マップは重要な意思決定ツールです。 マップを使用すると、問題のある地域を特定し、資源を有効に活用できる場所を把握することができます。 ただし、マップは必ずしも 1 つの事実だけを提示するとは限りません。 同じ一連のデータの中から新たな事実が見つかることもあります。 ここでは、2012 年度のメディケア制度の 1 人当たりのコストを考察します。 このコストは地域ごとに大きく異なります。 マップを作成する場合は、このように変動するコスト値をグループ化する方法についての意思決定を下す必要があります。 どの地域のコストが高くて、どの地域のコストが低いでしょうか? 意思決定を下すことは空間パターンを作成する手助けとなり、このパターンによってマップ ユーザーは結論を導き出せます。 この結果、データを最適に視覚化して、信頼性のあるパターンを見つけ出す方法についての関心が高まります。

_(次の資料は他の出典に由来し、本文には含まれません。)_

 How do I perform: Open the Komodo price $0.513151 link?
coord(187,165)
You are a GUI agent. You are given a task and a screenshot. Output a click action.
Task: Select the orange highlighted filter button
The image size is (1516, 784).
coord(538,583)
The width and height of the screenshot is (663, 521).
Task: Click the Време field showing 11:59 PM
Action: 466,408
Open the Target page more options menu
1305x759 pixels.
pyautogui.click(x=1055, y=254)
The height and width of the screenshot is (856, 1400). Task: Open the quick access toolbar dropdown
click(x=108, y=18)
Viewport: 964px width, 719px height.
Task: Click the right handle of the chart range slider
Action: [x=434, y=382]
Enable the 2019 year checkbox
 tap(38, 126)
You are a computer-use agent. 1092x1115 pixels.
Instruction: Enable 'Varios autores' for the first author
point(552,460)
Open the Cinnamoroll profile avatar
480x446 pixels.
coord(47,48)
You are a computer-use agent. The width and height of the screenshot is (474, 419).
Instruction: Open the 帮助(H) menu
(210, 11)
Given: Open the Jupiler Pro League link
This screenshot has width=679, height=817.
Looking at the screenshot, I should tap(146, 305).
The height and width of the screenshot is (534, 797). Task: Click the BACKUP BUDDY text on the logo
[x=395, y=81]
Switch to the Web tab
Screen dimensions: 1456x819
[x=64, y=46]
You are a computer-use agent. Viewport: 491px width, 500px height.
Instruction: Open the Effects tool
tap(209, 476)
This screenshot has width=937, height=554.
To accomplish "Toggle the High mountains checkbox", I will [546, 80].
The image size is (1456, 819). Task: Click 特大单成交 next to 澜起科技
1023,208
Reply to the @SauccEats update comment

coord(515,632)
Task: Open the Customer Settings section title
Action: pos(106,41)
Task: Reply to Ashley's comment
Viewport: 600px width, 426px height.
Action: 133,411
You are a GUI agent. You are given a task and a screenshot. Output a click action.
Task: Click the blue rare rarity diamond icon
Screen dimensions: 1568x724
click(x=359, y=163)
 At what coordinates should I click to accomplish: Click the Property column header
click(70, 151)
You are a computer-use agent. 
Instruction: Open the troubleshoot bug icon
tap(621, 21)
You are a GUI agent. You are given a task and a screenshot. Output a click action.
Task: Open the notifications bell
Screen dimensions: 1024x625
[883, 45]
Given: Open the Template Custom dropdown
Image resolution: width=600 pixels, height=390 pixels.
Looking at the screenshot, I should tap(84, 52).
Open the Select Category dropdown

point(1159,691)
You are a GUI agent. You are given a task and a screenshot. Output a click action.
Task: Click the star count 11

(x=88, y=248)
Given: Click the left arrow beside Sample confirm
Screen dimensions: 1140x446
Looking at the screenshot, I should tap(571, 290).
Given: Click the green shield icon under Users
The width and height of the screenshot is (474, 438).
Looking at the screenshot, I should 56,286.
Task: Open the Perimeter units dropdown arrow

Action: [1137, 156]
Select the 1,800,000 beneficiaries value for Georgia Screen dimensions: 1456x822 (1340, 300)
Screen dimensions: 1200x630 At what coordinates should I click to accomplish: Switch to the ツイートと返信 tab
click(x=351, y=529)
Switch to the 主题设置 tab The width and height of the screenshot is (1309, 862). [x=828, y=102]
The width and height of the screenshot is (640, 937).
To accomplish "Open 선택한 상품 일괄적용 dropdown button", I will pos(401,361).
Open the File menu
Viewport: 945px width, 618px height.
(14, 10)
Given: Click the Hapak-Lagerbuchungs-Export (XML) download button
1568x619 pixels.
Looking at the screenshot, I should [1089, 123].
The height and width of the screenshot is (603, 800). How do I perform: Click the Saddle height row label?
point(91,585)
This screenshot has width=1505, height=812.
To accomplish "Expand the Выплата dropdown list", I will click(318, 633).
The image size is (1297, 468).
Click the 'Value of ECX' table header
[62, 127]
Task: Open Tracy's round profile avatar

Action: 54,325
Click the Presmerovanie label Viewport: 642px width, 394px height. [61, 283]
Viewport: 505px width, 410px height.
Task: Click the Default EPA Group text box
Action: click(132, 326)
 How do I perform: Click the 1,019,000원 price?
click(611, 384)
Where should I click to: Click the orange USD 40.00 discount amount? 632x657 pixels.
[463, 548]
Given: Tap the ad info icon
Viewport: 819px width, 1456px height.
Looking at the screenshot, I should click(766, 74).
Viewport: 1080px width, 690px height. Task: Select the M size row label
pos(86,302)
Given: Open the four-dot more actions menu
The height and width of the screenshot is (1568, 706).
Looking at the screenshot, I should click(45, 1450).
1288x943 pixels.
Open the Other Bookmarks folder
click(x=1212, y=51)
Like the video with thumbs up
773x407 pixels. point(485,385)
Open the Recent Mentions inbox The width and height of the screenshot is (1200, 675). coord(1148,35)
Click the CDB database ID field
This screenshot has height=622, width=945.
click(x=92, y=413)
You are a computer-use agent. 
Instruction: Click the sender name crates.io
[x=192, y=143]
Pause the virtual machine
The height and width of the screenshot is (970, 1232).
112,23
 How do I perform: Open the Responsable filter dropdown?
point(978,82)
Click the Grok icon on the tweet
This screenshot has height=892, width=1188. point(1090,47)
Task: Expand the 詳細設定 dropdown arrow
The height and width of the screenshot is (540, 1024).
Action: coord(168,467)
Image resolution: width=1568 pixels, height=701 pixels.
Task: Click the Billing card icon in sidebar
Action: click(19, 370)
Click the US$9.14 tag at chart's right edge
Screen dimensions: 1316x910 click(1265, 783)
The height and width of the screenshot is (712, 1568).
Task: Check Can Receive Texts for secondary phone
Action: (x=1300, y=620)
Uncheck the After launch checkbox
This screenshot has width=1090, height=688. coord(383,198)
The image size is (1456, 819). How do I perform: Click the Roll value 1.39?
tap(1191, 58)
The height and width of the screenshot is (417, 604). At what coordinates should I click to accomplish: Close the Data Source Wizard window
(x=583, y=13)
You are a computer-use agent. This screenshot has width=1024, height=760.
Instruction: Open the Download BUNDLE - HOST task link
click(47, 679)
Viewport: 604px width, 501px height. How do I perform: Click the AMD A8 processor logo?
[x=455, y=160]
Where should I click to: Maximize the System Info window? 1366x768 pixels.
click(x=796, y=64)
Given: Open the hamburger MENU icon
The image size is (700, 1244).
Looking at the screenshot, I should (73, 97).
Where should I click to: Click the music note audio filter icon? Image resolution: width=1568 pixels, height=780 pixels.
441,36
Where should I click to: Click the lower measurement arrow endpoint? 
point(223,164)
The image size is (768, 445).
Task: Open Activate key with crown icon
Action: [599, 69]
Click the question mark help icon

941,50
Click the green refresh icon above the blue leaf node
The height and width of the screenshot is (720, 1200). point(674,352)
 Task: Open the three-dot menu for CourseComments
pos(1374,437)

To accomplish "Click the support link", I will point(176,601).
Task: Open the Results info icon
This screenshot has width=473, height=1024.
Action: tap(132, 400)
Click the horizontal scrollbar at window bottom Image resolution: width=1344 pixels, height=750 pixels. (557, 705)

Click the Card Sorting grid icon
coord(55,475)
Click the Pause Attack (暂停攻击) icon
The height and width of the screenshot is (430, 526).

最初に、一般的によく用いられるデータの分類 (グループ化) 方法を比較し、選択した方法がマップ上の空間パターンにどう影響するかを確認します。 病院委託地域別に集約されたメディケア コスト データを使用します。 病院委託地域とは、ダートマウス アトラス オブ ヘルス ケアが規定した地域のヘルス ケア商圏です。 重要な心血管外科手術と脳手術の両方を実施している都市が地域ごとに少なくとも 1 つ存在しています。 メディケアとは、アメリカ合衆国政府が約 5000 万人を対象に実施している 65 歳以上の高齢者と一定の医学的条件を満たした患者向けの医療保険制度です。 メディケア制度に関する情報は、メディケア メディケイド サービス センタから入手できます。

マップを開く

このセクションでは、マップを開き、そのマップのフィーチャと属性を十分に把握し、これ以降の作業のために自分専用のマップを保存します。

  1. ArcGIS Online グループ「Where Does Healthcare Cost the Most」に移動します。 必要に応じて、ArcGIS 組織のアカウントにサイン インします。
    注意:

    組織アカウントがない場合は、ソフトウェア アクセスのオプションをご参照ください

  2. 所有者が Learn_ArcGIS の「Hospital Referral Regions (病院委託地域)」マップのサムネイルの [オプション] をクリックし、[Map Viewer Classic で開く] を選択して開きます。

    マップのサムネイル画像

    アメリカ合衆国のマップが開きます。 アメリカ合衆国が病院委託地域と呼ばれるヘルスケア商圏に区分されています。

    マップ

  3. [凡例] ウィンドウの上部にある [コンテンツ] ボタンをクリックします。

    [マップのコンテンツを表示] ボタン

    注意:

    [コンテンツ] ウィンドウの幅に応じて、ボタン アイコンの横のテキストが表示される場合と表示されない場合があります。

    このマップには、「State Boundaries (州境)」(無効になっています)、「Hospital Referral Regions (病院委託地域)」、およびキャンバス (ライト グレー) ベースマップという 3 つのレイヤーがあります。

  4. [コンテンツ] ウィンドウで「State Boundaries (州境)」レイヤーの横にあるボックスをオンにして、そのレイヤーを表示します。

    委託地域が州の境界線をまたがっている場合があります。 また、委託地域はアメリカ合衆国全域を網羅しているわけではありません。このことは、誰も居住していない広大な地域を表すグレーのベースマップで確認できます。

  5. State Boundaries (州境)」レイヤーの横にあるボックスをオフにして、そのレイヤーを非表示にします。
  6. マップ上の任意の病院委託地域をクリックします。

    ウィチタ市のポップアップ

    委託地域の名前とその地域の 2012 年度の 1 人当たりのメディケア コストが記載されたポップアップが表示されます。 たとえば、カンザス州ウィチタ地域のコストは 10,061 ドルです。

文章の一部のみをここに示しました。